(Beginning of THE DATA)

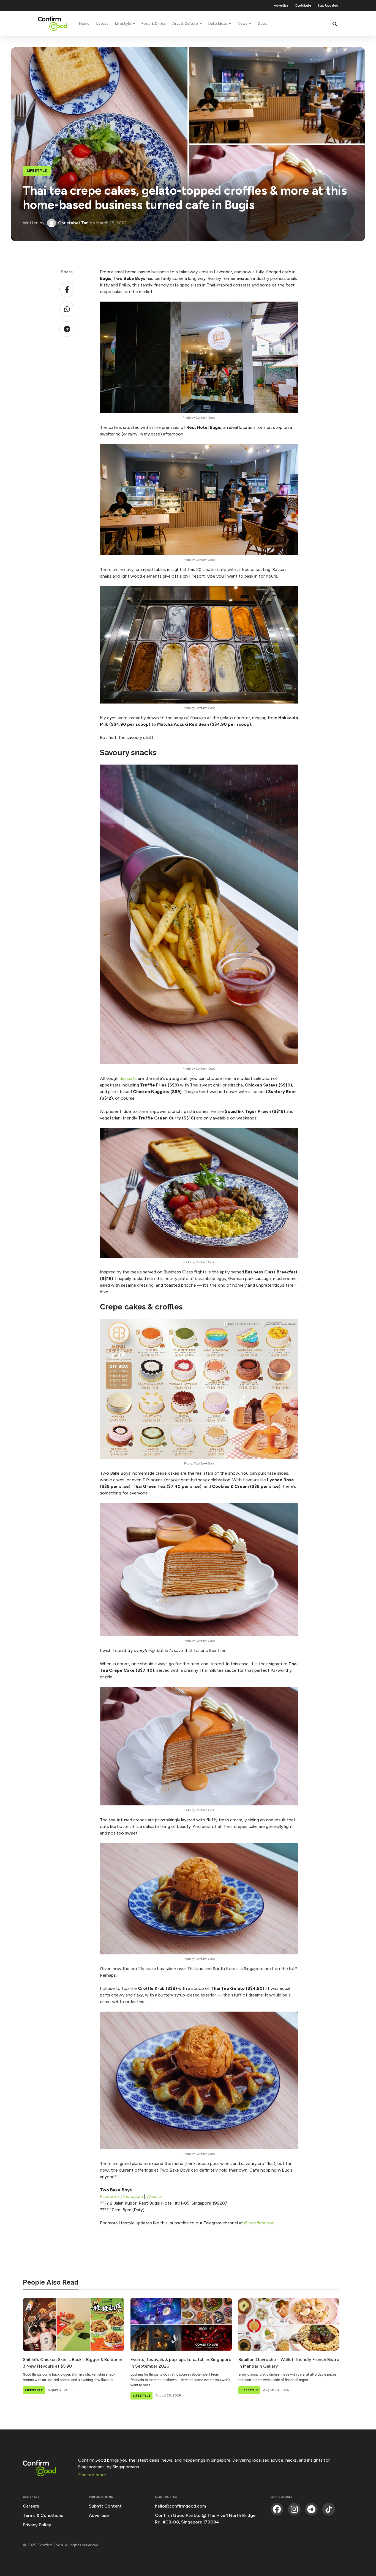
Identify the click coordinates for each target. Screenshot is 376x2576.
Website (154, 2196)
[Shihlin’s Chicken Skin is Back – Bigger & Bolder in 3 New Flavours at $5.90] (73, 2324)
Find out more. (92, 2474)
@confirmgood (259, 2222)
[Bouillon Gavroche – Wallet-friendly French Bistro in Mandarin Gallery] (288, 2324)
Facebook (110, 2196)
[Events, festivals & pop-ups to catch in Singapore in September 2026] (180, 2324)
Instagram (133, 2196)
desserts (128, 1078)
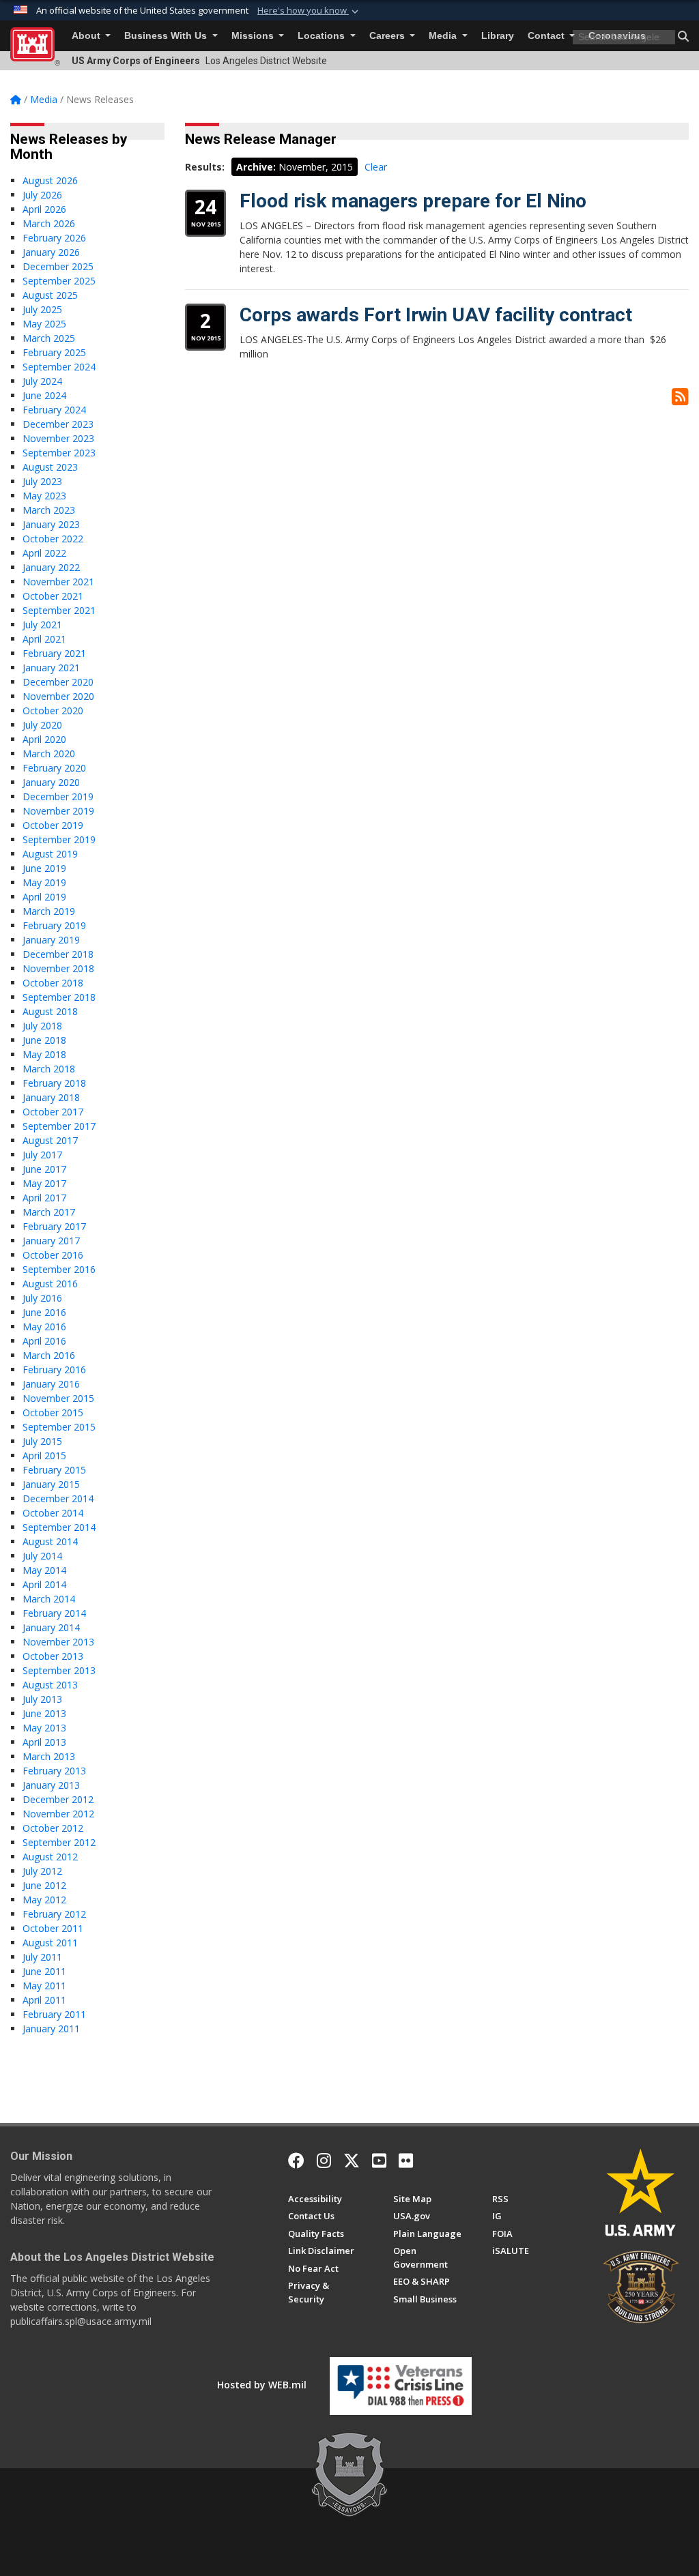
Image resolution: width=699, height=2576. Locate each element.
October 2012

(End of THE DATA)
(Beginning of THE DATA)

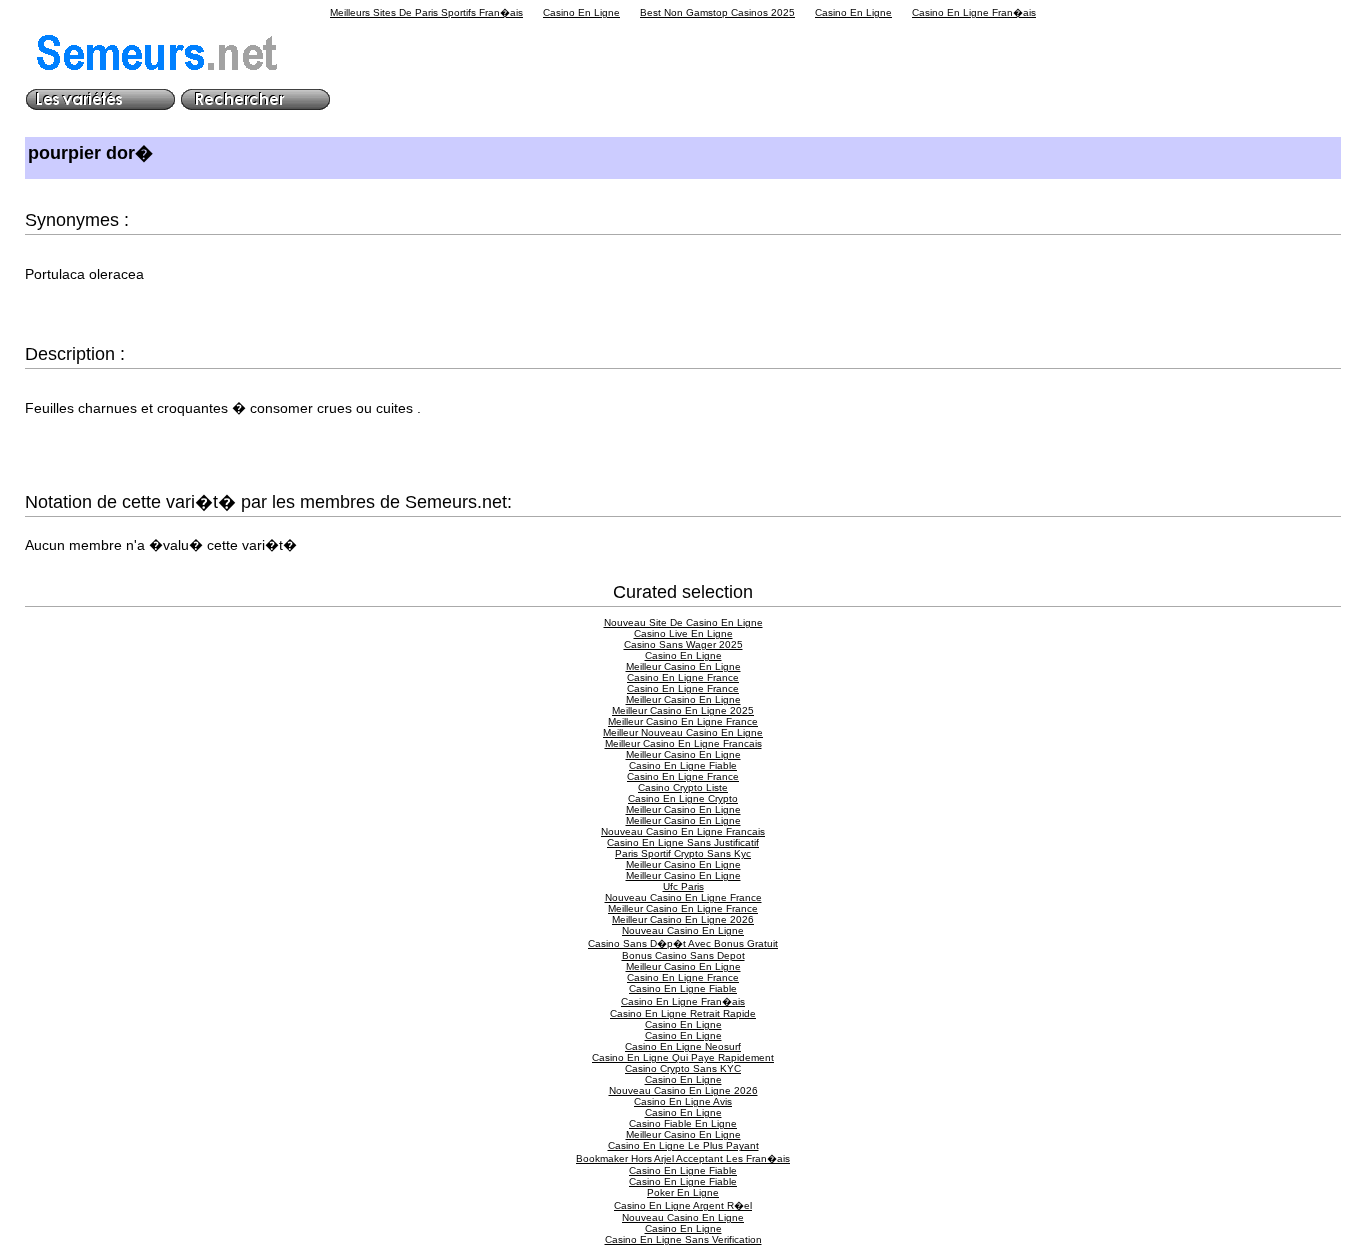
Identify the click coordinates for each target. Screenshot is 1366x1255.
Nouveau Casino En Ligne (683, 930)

(End of THE DATA)
(Beginning of THE DATA)

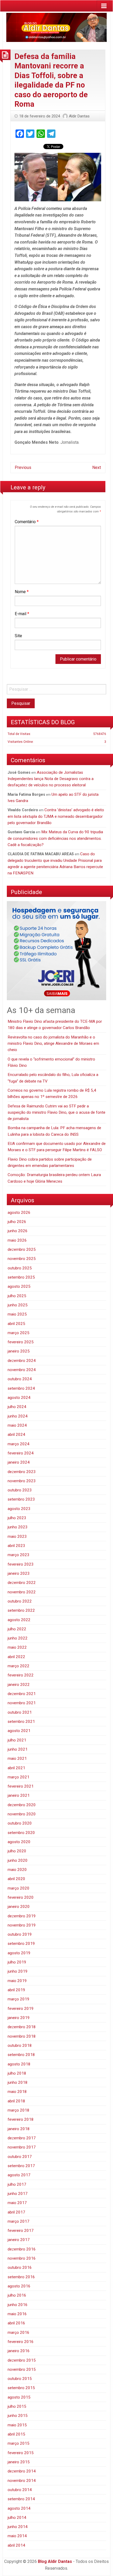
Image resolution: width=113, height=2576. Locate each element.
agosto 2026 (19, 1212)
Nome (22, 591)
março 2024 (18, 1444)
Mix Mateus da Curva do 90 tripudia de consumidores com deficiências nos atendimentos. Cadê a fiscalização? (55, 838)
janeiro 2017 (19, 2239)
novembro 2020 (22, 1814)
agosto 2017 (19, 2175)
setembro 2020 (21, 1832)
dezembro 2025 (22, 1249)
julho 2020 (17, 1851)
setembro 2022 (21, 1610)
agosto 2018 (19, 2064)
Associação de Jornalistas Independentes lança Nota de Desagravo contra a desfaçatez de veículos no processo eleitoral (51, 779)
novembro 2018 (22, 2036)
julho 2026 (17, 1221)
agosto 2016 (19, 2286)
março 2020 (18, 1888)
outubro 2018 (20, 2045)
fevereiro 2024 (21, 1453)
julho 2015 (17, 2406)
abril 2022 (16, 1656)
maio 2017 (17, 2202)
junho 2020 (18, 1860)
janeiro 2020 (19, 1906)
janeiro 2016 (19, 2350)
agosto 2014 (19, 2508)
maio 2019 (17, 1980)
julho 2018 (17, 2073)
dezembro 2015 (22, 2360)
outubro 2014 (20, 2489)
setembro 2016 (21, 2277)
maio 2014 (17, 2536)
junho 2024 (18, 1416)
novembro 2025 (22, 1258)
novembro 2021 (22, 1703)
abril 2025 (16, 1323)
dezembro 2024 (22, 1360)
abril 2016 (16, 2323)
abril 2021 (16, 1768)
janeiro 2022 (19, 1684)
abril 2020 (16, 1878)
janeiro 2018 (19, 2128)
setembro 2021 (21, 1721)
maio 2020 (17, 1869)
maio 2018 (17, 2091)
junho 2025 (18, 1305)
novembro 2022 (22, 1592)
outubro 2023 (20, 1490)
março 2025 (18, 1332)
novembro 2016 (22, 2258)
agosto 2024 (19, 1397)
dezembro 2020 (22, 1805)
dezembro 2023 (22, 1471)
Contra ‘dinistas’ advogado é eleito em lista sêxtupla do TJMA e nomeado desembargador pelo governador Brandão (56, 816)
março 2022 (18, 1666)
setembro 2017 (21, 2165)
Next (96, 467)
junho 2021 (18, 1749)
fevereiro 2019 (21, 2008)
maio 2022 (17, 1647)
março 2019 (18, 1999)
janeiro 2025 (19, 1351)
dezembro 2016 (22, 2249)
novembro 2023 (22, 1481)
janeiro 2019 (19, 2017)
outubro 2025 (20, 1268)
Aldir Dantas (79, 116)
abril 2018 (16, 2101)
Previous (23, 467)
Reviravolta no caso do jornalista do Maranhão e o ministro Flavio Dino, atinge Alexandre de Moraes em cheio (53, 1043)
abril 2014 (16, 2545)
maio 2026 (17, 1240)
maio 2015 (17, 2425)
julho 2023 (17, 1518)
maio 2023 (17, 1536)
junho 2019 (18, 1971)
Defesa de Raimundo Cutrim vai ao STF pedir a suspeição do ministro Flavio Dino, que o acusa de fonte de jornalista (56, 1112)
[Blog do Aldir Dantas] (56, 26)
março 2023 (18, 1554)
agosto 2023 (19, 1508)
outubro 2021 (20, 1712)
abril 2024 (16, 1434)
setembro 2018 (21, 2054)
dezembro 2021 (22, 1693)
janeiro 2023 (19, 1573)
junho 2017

(End of THE DATA)

**WHAT TO WORK ON:** From the records above, print only the lines between the one holding "Screenshot is 376x2576." and the one holding "[Events, festivals &", inclusive, exactly as they stand.

**TASK ANSWER:**
Identify the click coordinates for each target. Screenshot is 376x2576.
Website (154, 2196)
[Shihlin’s Chicken Skin is Back – Bigger & Bolder in 3 New Flavours at $5.90] (73, 2324)
Find out more. (92, 2474)
@confirmgood (259, 2222)
[Bouillon Gavroche – Wallet-friendly French Bistro in Mandarin Gallery] (288, 2324)
Facebook (110, 2196)
[Events, festivals & pop-ups to catch in Singapore in September 2026] (180, 2324)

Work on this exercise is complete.